[nova] NUMA live migration - mostly how it's tested

Zhong, Luyao luyao.zhong at intel.com
Sat Mar 2 04:38:21 UTC 2019




> 在 2019年3月1日,下午9:30,Sean Mooney <smooney at redhat.com> 写道:
> 
>> On Fri, 2019-03-01 at 17:30 +0800, Luyao Zhong wrote:
>> Hi all,
>> 
>> There was something wrong with the live migration when using 'dedicated' 
>> cpu_policy in my test. Attached file contains the details.
>> 
>> The message body will be so big that it will be held if I attach the 
>> debug info, so I will send another email.
> 
> 
> looking at your original email  you stated that 
> 
> # VM server_on_host1 cpu pinning info
>  <cputune>
>    <shares>4096</shares>
>    <vcpupin vcpu='0' cpuset='43'/>
>    <vcpupin vcpu='1' cpuset='7'/>
>    <vcpupin vcpu='2' cpuset='16'/>
>    <vcpupin vcpu='3' cpuset='52'/>
>    <emulatorpin cpuset='7,16,43,52'/>
>  </cputune>
>  <numatune>
>    <memory mode='strict' nodeset='0'/>
>    <memnode cellid='0' mode='strict' nodeset='0'/>
>  </numatune>
> 
> 
> # VM server_on_host2 cpu pinning info (before migration)
>  <cputune>
>    <shares>4096</shares>
>    <vcpupin vcpu='0' cpuset='43'/>
>    <vcpupin vcpu='1' cpuset='7'/>
>    <vcpupin vcpu='2' cpuset='16'/>
>    <vcpupin vcpu='3' cpuset='52'/>
>    <emulatorpin cpuset='7,16,43,52'/>
>  </cputune>
>  <numatune>
>    <memory mode='strict' nodeset='0'/>
>    <memnode cellid='0' mode='strict' nodeset='0'/>
>  </numatune>
> 
> however looking at the full domain
> server_on_host1 was  
> <cputune>
>    <shares>4096</shares>
>    <vcpupin vcpu='0' cpuset='43'/>
>    <vcpupin vcpu='1' cpuset='7'/>
>    <vcpupin vcpu='2' cpuset='16'/>
>    <vcpupin vcpu='3' cpuset='52'/>
>    <emulatorpin cpuset='7,16,43,52'/>
>  </cputune>
> 
> but server_on_host2 was 
> <cputune>
>    <shares>4096</shares>
>    <vcpupin vcpu='0' cpuset='2'/>
>    <vcpupin vcpu='1' cpuset='38'/>
>    <vcpupin vcpu='2' cpuset='8'/>
>    <vcpupin vcpu='3' cpuset='44'/>
>    <emulatorpin cpuset='2,8,38,44'/>
> 
> assuming the full xml attached for server_on_host2 is correct
> then this shows that the code is working correctly as it nolonger overlaps.
> 
I use virsh dumpxml to get the full xml, and I usually use virsh edit to see the xml, so I didn’t notice this difference before.

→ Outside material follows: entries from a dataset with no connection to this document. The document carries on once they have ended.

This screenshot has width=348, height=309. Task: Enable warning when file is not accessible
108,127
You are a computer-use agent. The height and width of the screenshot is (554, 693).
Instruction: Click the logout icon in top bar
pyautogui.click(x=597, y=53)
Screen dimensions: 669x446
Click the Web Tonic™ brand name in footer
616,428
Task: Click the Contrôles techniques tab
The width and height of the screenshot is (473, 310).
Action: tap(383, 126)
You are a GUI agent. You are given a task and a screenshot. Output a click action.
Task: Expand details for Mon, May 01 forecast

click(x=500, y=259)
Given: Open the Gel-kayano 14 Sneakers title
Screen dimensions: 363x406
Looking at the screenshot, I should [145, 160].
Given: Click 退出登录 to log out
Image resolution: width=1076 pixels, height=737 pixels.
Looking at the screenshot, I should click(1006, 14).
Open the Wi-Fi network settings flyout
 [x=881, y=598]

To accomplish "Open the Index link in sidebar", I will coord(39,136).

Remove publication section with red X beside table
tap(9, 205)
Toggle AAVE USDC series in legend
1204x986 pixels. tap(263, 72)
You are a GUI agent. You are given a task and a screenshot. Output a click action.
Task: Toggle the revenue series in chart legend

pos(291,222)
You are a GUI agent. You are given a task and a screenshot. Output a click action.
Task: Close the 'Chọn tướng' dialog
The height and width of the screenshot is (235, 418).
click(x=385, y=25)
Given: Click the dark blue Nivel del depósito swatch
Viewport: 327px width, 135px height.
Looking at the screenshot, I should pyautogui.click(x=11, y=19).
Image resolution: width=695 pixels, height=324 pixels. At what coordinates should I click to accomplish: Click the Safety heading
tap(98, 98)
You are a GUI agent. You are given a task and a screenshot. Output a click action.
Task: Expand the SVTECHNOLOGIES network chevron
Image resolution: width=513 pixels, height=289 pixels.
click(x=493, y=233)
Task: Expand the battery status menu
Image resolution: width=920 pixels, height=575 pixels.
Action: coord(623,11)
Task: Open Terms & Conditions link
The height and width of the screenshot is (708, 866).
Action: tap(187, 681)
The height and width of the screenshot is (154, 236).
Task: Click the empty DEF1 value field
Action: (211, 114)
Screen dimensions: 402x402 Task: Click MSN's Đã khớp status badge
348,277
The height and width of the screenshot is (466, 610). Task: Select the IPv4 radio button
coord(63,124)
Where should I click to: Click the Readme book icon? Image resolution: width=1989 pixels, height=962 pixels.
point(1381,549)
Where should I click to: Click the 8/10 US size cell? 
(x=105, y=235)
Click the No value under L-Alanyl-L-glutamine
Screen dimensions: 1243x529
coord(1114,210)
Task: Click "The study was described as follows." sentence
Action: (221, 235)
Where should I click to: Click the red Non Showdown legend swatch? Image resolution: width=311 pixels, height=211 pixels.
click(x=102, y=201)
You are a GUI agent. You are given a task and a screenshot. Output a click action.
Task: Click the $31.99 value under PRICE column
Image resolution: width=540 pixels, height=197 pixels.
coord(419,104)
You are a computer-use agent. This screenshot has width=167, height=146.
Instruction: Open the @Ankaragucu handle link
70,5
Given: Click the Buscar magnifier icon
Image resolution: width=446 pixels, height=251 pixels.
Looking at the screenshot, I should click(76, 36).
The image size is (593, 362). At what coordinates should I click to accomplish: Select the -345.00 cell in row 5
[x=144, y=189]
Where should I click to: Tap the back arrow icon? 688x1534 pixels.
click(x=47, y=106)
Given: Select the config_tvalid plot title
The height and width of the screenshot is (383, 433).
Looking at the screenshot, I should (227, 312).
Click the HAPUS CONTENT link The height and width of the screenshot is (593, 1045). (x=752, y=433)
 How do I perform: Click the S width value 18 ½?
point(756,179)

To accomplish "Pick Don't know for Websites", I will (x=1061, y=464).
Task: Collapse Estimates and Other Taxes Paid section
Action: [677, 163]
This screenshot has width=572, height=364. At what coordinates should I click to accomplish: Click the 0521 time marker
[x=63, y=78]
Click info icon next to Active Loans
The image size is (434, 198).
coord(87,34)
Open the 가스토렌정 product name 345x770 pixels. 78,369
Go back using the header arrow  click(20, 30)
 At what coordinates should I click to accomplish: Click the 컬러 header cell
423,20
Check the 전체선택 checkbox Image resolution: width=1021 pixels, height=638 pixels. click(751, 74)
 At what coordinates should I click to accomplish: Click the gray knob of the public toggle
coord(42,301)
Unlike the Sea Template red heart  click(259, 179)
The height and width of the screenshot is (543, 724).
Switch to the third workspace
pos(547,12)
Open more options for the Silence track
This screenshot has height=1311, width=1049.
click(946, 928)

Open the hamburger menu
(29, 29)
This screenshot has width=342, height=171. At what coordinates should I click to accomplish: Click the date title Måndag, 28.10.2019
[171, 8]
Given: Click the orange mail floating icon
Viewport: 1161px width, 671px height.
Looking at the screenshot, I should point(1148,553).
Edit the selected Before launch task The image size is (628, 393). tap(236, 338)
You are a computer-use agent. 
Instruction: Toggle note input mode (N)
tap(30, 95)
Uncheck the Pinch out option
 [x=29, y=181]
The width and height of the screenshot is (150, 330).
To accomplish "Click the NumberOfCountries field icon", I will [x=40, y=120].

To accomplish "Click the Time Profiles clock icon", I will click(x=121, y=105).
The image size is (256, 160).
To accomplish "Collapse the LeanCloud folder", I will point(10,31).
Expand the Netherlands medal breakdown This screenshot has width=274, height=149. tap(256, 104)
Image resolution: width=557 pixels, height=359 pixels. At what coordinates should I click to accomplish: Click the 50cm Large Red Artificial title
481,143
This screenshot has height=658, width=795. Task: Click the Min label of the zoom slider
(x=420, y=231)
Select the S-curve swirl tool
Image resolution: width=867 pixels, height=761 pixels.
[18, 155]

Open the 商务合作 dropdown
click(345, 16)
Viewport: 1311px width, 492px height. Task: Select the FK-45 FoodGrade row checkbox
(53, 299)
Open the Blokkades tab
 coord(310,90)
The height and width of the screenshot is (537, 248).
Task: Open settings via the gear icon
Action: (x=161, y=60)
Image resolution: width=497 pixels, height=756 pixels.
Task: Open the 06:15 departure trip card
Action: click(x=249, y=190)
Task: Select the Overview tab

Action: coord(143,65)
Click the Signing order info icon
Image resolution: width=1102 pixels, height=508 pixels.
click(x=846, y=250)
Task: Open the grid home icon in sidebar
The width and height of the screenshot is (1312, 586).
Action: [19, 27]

When using virsh edit ,I can see the overlaps. I’m not sure why I will get different results between “virsh edit” and “virsh dumpxml”?
> 
>> 
>> Regards,
>> Luyao
>> 
>> 
>>> On 2019/2/28 下午9:28, Sean Mooney wrote:
>>>> On Wed, 2019-02-27 at 21:33 -0500, Artom Lifshitz wrote:
>>>> 
>>>> 
>>>>> On Wed, Feb 27, 2019, 21:27 Matt Riedemann, <mriedemos at gmail.com> wrote:
>>>>>> On 2/27/2019 7:25 PM, Artom Lifshitz wrote:
>>>>>> What I've been using for testing is this: [3]. It's a series of
>>>>>> patches to whitebox_tempest_plugin, a Tempest plugin used by a bunch
>>>>>> of us Nova Red Hatters to automate testing that's outside of Tempest's
>>>>>> scope.
>>>>> 
>>>>> And where is that pulling in your nova series of changes and posting
>>>>> test results (like a 3rd party CI) so anyone can see it? Or do you mean
>>>>> here are tests, but you need to provide your own environment if you want
>>>>> to verify the code prior to merging it.
>>>> 
>>>> Sorry, wasn't clear. It's the latter. The test code exists, and has run against my devstack environment with my
>>>> patches checked out, but there's no CI or public posting of test results. Getting CI coverage for these NUMA
>>>> things
>>>> (like the old Intel one) is a whole other topic.
>>> 
>>> on the ci front i resolved the nested vert on the server i bought to set up a personal ci for numa testing.
>>> that set me back a few weeks in setting up that ci but i hope to run artom whitebox test amoung other in that at
>>> some
>>> point. vexhost also provided nested virt to the gate vms. im going to see if we can actully create a non voting job
>>> using the ubuntu-bionic-vexxhost nodeset. if ovh or one of the other providers of ci resource renable nested virt
>>> then we can maybe make that job voting and not need thridparty ci anymor.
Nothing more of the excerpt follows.